Kerimî’nin İstanbul’daki eğitimi oldukça verimli geçmiştir. Bir taraftan devlet adamı yetiştiren dönemin en önemli okullarından Mekteb-i Mülkiye’de öğrenimini sürdürüyor diğer taraftan da bilgi ve görgüsünü arttırmak için İstanbul’un sanat ve fikir çevreleriyle yoğun münasebetler kuruyordu. Eğitim hayatının ilk yıllarında Arapça ve Farsça öğrenmiş ancak bununla yetinmeyerek Rusçasını geliştirerek Rus edebiyatını, gazetelerini ve dergilerini takip etmiştir. Ayrıca Tanzimat Fermanı’nın ilanıyla Osmanlı topraklarında sosyal, siyasi ve kültürel alanda baş gösteren Fransız etkisiyle eğitim hayatında da etkili olan Fransızcasını en iyi şekilde geliştirmiştir. Osmanlı Türkçesini iyi derecede öğrenen Kerimî; Arapça, Farsça, Rusça ve Fransızcaya olan hâkimiyeti ile Türk dünyasının ilk çok dilli aydını olarak öne çıkmıştır. Ayrıca bu durum onun yazılarında ve makalelerinde de kendisini gösterecektir. Çünkü Arapça, Farsça ve Osmanlı Türkçesi ile Doğu dünyasındaki gelişmelere hâkim olan Kerimî, bir yandan da yoğun bir şekilde takip ettiği Rus ve Fransız matbuatının etkisiyle Batı dünyasındaki gelişmelere de yabancı kalmayacaktır.[3]

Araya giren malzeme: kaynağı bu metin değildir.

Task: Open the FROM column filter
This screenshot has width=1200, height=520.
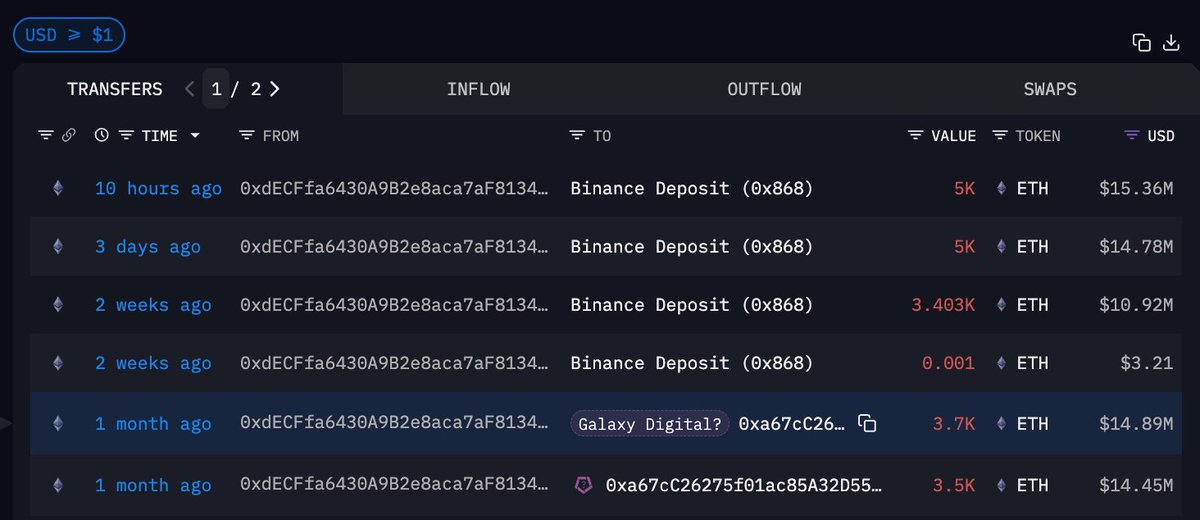Action: click(248, 135)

“Sultan Aşkı” Adlı Hikâye Hakkında Genel Bilgiler
Fatih Kerimî’nin “Sultan Aşkı” adlı hikâyesi, Müntehâbât-ı Kerimî[4] adlı eserin birinci cüzünde yer almaktadır. Söz konusu hikâye 1908 yılında, Orenburg’da yayımlanmıştır. Eser, 1899 yılında Fatih Kerimî’nin babası Gılman Kerimî’nin Orenburg’da satın aldığı matbaada basılmıştır. Tatarların ileri gelen tüccarlarından Gani Hüseyinov’un da ortakları arasında yer aldığı Kerimof, Hüseyinof Matbuat Şirketi tarafından neşredilmiştir. Söz konusu matbaa daha sonra Muhammed Şakir ve Muhammed Zakir Remiyev kardeşler tarafından satın alınarak teknik cihazlarla güçlendirilmiştir. Tatarlar arasında bu yayıncılık faaliyetleri Vakitli Tatar Matbuatının en güçlü adımlarını oluşturmuştur (Çakmak, 2021, s. 1093).[5]
Eser İncelemesi
Hikâyede pek çok köklü medeniyetin almak için defalarca kuşattığı fakat başarılı olamadığı İstanbul’u fethederek dünyada “Fatih” namıyla tanınan II. Mehmet dönemi konu edilmektedir. Sultan Mehmet hikâyenin başkahramanıdır. İstanbul’un fethi esnasında yaşananlar ve bu kuşatma sırasında Türklere esir düşen bir Rum kızı ile Sultan Mehmet arasındaki ilişkinin anlatıldığı hikâyede Sultan II. Mehmet yakışıklılığı, zekâsı ve gücüyle bilinmekte, iki yüzden fazla devletin hükümdarlığını sürdürmekte ve öfkesiyle âdeta dünyayı titretmektedir. Ancak Sultan’ın tek bir zayıf noktası vardır. O da aşk ve muhabbettir.[6]
Hikâyenin bir diğer başkahramanı, Sultan Mehmet’in büyük tutkuyla sevdiği Ayra isimli Rum kızıdır. Eserde ailesi, yaşadığı yer, yaşı gibi ayrıntılara yer verilmemektedir. Kuşatma esnasında yeniçeriler tarafından tutsak edilmesiyle hikâyeye dâhil olan Ayra, güzelliğiyle ön plana çıkmaktadır.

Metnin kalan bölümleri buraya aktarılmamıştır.